Section 1



Basic Variable Neighborhood Search for the Multi-Row facility layout problem considering facilities of equal length

Nicolás Rodríguez, Alberto Herrán, J. Manuel Colmenar, Abraham Duarte

The Multiple-Row Equal Facility Layout Problem (MREFLP) is particular case of MRFLP, where the facilities have the same width, which belongs to the family of Facility Layout Problems (FLP). This family is well-known in the industry sector, where this kind of problems has several real-life applications. Many papers can be found related to FLP, being one of the most referenced problems the Single Row Layout Problem (SFRFLP), which is a particular case of MRFLP where the number of rows is one. In the MREFLP the objective is to minimize a function that is calculated taking account the distance between facilities and the pairwise weights between the facilities. In the state of the art, we can find exact approaches to the MREFLP problem, but, to the best of our knowledge, this problem has not been approached from the heuristic side. Therefore, we propose the application of a Basic Variable Neighborhood Search algorithm to this problem. To increase the efficiency of the search, we have developed an efficient local search that is able to traverse the neighborhoods obtaining the cost of every solution by means of incremental steps. The experimental results show that this approach is able to find very good solutions spending very short computation times.
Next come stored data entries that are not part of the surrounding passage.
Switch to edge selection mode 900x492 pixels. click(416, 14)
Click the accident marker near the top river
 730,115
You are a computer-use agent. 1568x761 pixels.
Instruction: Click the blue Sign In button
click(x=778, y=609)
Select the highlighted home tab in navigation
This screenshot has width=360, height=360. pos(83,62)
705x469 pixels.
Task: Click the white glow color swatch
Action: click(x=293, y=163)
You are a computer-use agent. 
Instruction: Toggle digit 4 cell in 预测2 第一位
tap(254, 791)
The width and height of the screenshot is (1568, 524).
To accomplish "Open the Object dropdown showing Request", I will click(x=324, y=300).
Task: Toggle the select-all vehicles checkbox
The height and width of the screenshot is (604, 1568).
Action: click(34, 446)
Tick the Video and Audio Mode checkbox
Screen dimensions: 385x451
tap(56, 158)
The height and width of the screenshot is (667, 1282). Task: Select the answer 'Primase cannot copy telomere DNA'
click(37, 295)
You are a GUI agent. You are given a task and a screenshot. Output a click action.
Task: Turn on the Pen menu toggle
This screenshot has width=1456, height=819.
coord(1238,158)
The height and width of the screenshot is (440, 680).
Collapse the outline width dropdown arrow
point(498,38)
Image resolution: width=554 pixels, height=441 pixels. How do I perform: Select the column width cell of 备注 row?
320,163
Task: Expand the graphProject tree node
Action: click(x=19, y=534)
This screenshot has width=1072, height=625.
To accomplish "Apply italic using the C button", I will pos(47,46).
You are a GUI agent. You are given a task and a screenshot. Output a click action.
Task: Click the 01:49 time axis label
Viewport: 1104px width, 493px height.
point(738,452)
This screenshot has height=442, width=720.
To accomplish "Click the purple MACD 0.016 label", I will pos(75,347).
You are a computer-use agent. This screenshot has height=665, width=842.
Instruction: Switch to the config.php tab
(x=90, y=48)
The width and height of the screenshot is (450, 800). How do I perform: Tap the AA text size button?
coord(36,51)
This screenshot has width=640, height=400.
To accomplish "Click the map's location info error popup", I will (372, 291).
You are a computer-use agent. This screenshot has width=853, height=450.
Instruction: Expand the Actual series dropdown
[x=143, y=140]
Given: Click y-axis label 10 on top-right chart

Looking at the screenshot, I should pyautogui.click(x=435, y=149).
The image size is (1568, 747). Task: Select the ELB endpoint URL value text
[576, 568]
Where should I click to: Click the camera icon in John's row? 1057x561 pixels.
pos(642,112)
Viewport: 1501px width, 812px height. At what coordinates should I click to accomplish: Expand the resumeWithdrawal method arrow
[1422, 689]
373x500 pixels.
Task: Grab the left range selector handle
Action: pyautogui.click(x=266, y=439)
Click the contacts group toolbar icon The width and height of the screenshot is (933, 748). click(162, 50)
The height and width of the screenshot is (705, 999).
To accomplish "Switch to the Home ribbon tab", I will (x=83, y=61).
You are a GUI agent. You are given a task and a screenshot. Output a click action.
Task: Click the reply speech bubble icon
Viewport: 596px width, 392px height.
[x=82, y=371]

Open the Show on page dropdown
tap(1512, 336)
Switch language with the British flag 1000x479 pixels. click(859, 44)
BVNS approach for the Order Processing in Parallel Picking Workstations

Abdessamad Ouzidan, Eduardo G. Pardo, Marc Sevaux, Alexandru-Liviu Olteanu, Abraham Duarte

The Order Processing in Parallel Picking Workstations is an optimization problem that can be found in the industry and is related to the order picking process in a warehouse. The objective of this problem is to minimize the number of movements of goods within a warehouse in order to fulfill the demand made by the customers. The goods are originally stored in containers in a storage location and need to be moved to a processing area. The processing area is composed of several identical workstations. We are particularly interested in minimizing the time needed to fulfill all demands, which corresponds to the highest number of container movements to any given workstation. This problem is NP-Hard since it is a generalization of the well-known Order Processing in Picking Workstations which is also known to be NP-Hard. In this paper, we provide a mathematical formulation for the problem and additionally, due to its hardness, we have also developed several heuristic procedures based on Variable Neighborhood Search, to tackle the problem. The proposed methods have been evaluated over different sets of instances.

DOI: 10.1007/978-3-030-69625-2_14


Determining the time window for the Online Order Batching Problem and its combination with Variable Neighborhood Search

Sergio Gil Borrás, Eduardo G. Pardo, Antonio Alonso Ayuso, Abraham Duarte

The Online Order Batching Problem (OOBP) is an optimization problem consisting of determining an efficient picking operation in a warehouse, when the picking policy follows the order batching strategy. A subtask defined in the context of OOBP is to set the time window that a picker waits before starting the retrieval of the next available batch. A naïve approach consists of simply starting a new picking route as soon as possible (“No-Waiting”). However, there are two benefits related to the application of a waiting strategy: there might be more customer orders available in the system to conform the batches, and there are longer times to compute a solution. It is known that determining the right time- window strategy highly affects the quality of the final solutions for the OOBP. In this work, we compare the “No-Waiting” strategy with several Fixed Time Window and Variable Time Window proposals. We select the best strategy and we combine it with a General Variable Neighborhood Search (GVNS) procedure to tackle the OOBP. The use of a GVNS increases the profitable effect of applying time-window algorithms to obtain better overall solutions for the OOBP. Furthermore, in this study we compare the impact of these strategies over two different objective functions for the OOBP: the picking time and the completion time.
Acknowledgement: This research was partially funded by the projects: RTI2018-094269-B-I00 and PGC2018-095322-B-C22 from Ministerio de Ciencia, Innovación y Universidades (Spain); by Comunidad de Madrid and European Regional Development Fund, grant ref. P2018/TCS-4566; and by Programa Propio de I+D+i de la Universidad Politécnica de Madrid (Programa 466A).